The “We the People” campaign was created by the U.S. Government in 2011 as a means to receive feedback from its citizens about political, social, and economic issues, giving the average person a way to petition the government about their concerns. Initially, only 5,000 signatures were needed for the White House to issue a response. Quickly after launch, the number jumped to 25,000 and today it’s 100,000. Even with the number of signatures needed ever increasing, reaching the goal doesn’t guarantee an official statement. In the past there have been petitions to label GMO food, legalize marijuana, and close Guantanamo Bay that have all exceeded the requirements, but still fell on deaf ears. Meanwhile other petitions, such as the one seeking to publish a White House Beer recipe, or to build a full-scale Death Star, or the recent one with the demand to deport Justin Bieber, received elaborate comedic prose without any political relevance. The White House is simply cherry-picking what they deem applicable and will get them the most press. Even if this petition for more clothing-optional outdoor spaces does reach its goal and the White House picks it as one of their important issues, there is no indicator that the reply will actually address the issue or be serious in any way.

we the people white house petition clothing-optional areas public land yna

We the People White House Petition

Another thing to mention is that there currently aren’t any federal laws against casual, non-sexual nudity. All of the laws on record have been made strictly by the states. The implication of the petition is that every national park and forest would quarter off sections for clothing-optional use. After that, who dictates where these clothing-optional areas are? They could section off a five-foot square that is hundreds of yards from any trail, swimming hole, or major park area and designate it as clothing optional. Or how about the back of any cave occupied by a grizzly bear? Sure, they’re clothing-optional too. Now, with government sanctioned clothing-optional areas all over the place, there would need to be way to control all the naked people from wondering out of their designated areas. It wouldn’t be long before a federal law was signed, making all non-sexual nudity illegal. By taking this to the national level, there is the potential of it backfiring, because there is really nothing to legalize.

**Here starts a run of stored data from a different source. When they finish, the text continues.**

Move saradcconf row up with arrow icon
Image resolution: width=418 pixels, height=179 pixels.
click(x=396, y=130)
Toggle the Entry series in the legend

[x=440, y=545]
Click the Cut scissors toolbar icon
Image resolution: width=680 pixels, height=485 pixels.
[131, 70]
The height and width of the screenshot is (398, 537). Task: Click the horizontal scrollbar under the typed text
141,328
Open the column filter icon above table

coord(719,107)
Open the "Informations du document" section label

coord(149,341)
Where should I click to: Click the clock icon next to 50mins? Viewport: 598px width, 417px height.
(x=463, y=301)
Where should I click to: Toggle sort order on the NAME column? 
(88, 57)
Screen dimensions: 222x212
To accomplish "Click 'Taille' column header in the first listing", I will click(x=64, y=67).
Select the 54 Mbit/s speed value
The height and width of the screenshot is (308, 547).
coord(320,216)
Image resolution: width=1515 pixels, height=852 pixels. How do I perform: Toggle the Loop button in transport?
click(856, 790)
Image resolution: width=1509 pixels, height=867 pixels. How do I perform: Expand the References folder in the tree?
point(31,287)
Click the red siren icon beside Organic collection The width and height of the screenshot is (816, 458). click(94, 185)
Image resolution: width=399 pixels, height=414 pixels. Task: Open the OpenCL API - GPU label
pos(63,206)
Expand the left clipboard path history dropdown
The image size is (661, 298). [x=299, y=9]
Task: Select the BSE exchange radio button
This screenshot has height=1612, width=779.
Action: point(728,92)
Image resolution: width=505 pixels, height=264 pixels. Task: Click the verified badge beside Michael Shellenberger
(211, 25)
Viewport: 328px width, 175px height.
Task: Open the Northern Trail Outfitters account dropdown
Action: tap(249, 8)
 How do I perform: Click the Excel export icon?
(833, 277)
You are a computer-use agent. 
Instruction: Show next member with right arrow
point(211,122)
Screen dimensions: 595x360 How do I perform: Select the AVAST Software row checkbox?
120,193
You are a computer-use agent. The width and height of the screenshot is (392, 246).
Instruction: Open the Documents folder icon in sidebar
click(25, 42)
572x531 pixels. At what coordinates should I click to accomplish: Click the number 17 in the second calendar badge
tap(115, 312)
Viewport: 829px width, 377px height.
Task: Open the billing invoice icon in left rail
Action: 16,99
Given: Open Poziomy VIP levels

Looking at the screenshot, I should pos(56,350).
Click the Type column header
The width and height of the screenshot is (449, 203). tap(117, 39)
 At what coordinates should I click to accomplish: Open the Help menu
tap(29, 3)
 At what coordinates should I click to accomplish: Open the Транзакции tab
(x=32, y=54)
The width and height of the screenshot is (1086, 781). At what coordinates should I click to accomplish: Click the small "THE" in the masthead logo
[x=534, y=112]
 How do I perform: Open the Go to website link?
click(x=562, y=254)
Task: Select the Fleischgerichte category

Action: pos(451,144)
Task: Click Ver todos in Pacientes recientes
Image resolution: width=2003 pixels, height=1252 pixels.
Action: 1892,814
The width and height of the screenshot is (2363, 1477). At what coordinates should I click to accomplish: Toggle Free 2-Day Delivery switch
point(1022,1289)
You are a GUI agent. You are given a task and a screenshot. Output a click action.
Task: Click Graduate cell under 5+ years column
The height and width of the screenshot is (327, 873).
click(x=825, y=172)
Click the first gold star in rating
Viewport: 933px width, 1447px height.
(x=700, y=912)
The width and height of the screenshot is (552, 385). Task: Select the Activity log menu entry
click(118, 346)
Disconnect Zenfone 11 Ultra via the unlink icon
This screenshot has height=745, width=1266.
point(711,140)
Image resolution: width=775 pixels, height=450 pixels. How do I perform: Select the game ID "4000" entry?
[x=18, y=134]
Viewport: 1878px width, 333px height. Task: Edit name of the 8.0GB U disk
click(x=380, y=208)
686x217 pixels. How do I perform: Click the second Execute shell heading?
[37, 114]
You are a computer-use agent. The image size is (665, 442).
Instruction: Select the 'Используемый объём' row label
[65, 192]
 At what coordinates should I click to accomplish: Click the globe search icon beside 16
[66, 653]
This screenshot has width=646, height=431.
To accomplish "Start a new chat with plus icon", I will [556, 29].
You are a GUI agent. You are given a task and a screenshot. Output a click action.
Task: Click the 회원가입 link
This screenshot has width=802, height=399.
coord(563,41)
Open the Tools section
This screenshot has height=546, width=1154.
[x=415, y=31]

Don’t get me wrong, I have nothing against a world with more nudie places. It’d be great if I turned out to be wrong, and the petition ended up receiving an official, positive response from the White House. YNA did post about the petition on Facebook and Twitter. Gaining acceptance of the human body is what it’s all about. But when it comes to social nudity, I don’t feel that creating small clothing-optional zones is the answer, and by utilizing the government’s “We The People” website, with its trivial responses and lack-luster track record, doesn’t help with the credibility of the cause.

It should be noted that the Naturist Action Committee issued an advisory responding to the petition (link below). While they didn’t discount it, some have been surprised by their less-than-enthusiastic response. Rather than urge everyone to sign, NAC basically said they leave it up to the individual to decide whether or not to sign it.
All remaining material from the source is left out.